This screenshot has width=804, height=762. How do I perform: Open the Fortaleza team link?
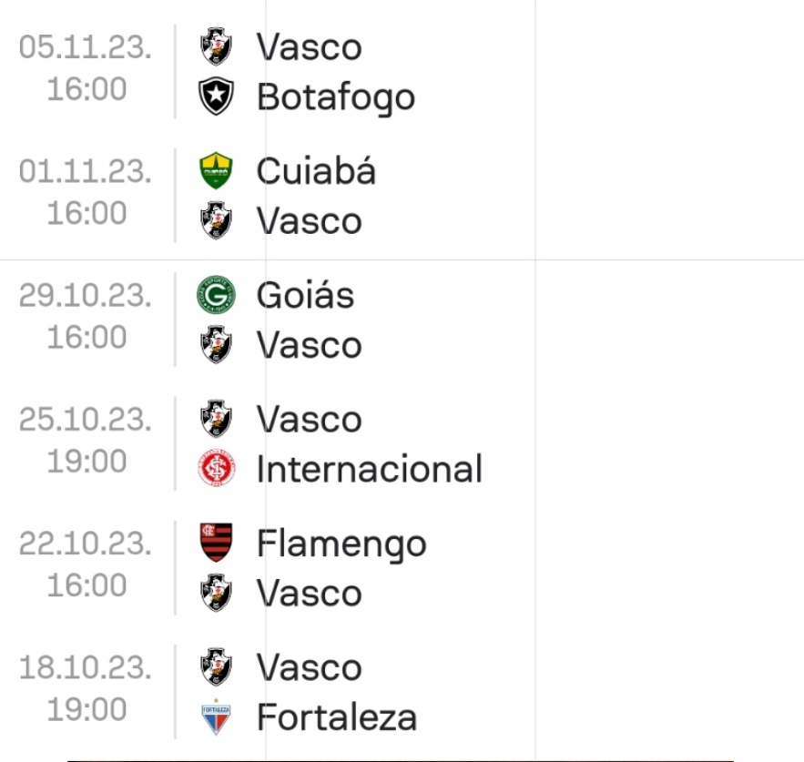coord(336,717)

:::

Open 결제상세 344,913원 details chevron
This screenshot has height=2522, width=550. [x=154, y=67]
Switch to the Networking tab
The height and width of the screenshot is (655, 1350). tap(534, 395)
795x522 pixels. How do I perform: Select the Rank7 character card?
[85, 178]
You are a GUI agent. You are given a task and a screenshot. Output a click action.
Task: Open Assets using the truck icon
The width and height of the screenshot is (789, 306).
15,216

:::

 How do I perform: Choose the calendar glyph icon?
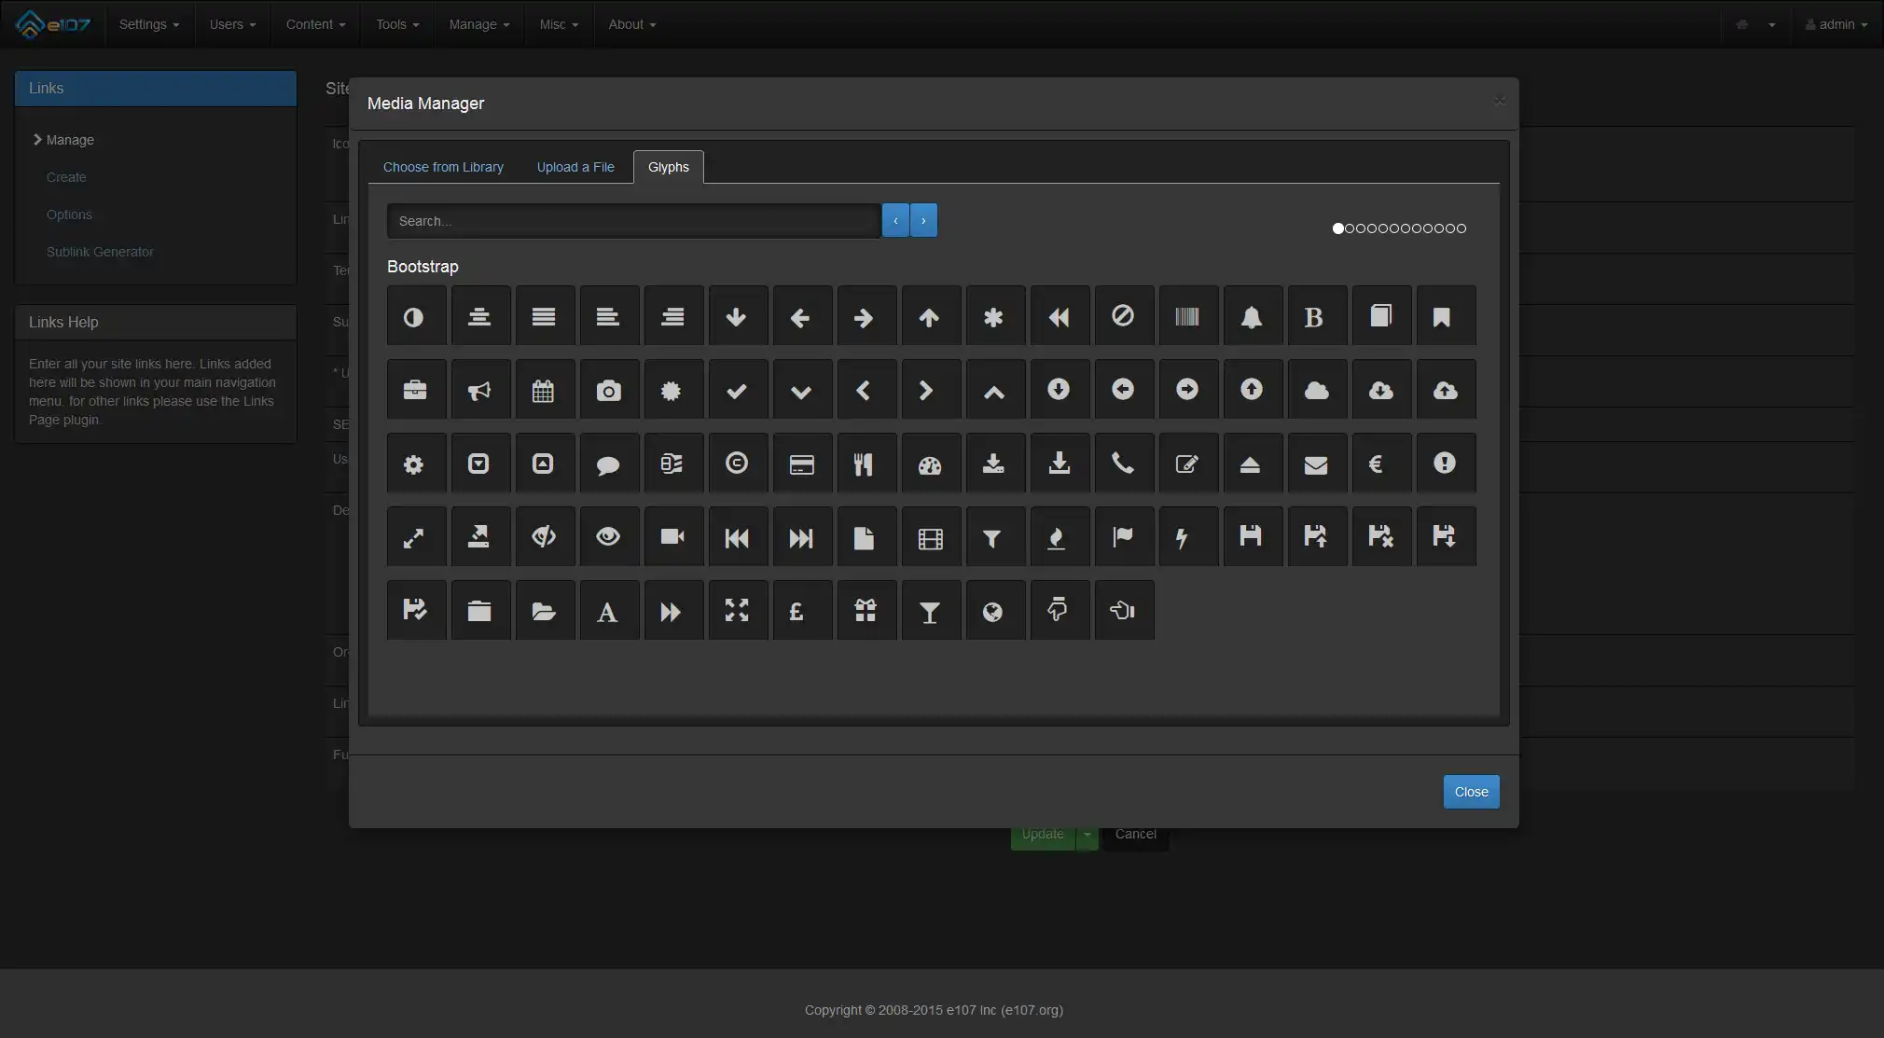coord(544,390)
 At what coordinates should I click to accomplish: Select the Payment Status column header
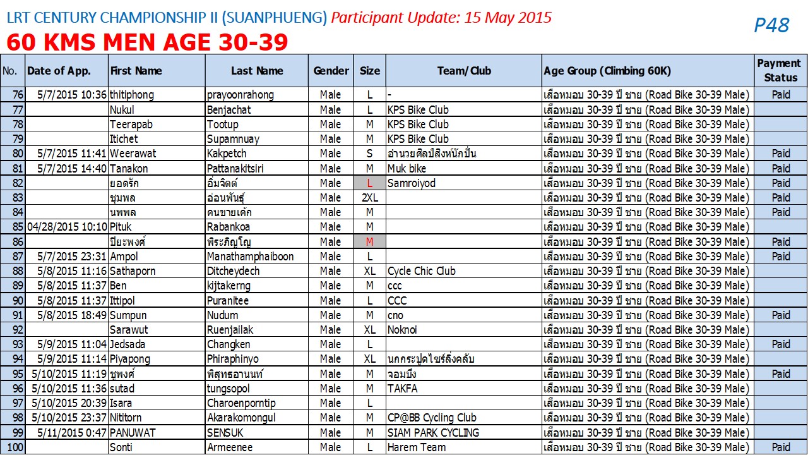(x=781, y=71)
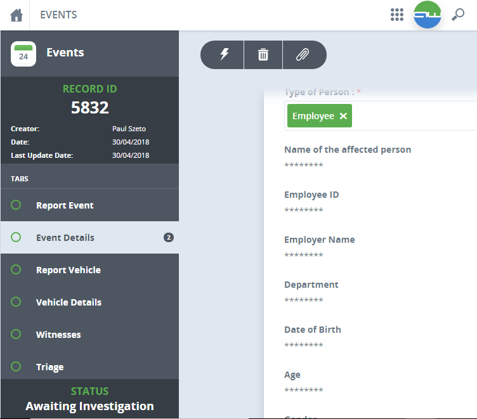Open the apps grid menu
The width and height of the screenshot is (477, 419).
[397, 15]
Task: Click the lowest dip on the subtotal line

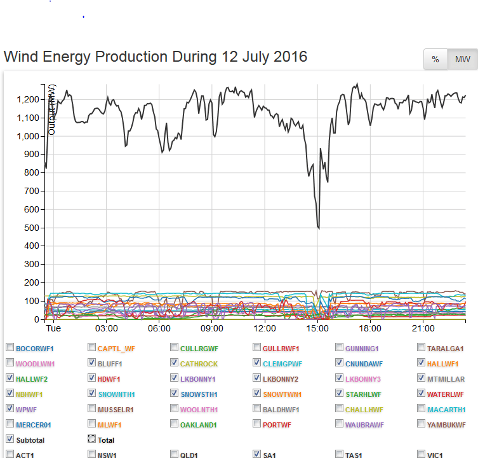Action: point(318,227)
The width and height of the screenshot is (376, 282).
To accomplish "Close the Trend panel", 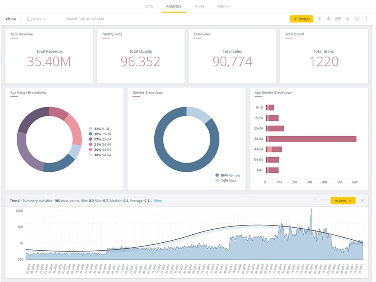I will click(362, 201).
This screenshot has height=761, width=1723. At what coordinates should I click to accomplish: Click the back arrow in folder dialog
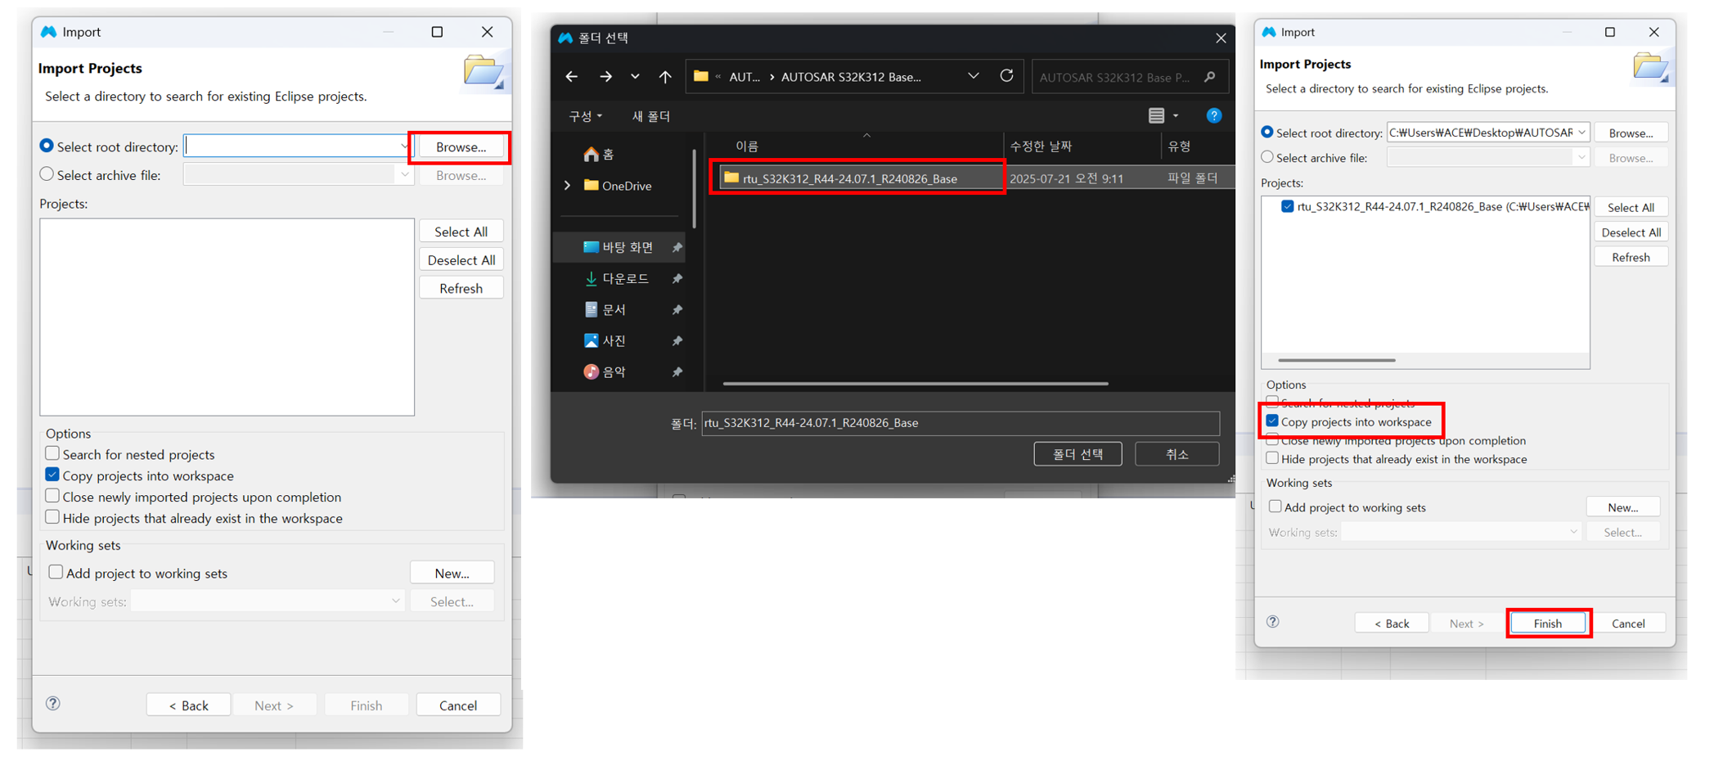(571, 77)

:::

Given request: Output everything from the line containing "This screenshot has width=804, height=762." down to the line containing "coord(336,717)" as a JSON list of strings, one per line, skipping blank lines and leaving out the pictures.

Written solution:
[
  "This screenshot has width=804, height=762. How do I perform: Open the Fortaleza team link?",
  "coord(336,717)"
]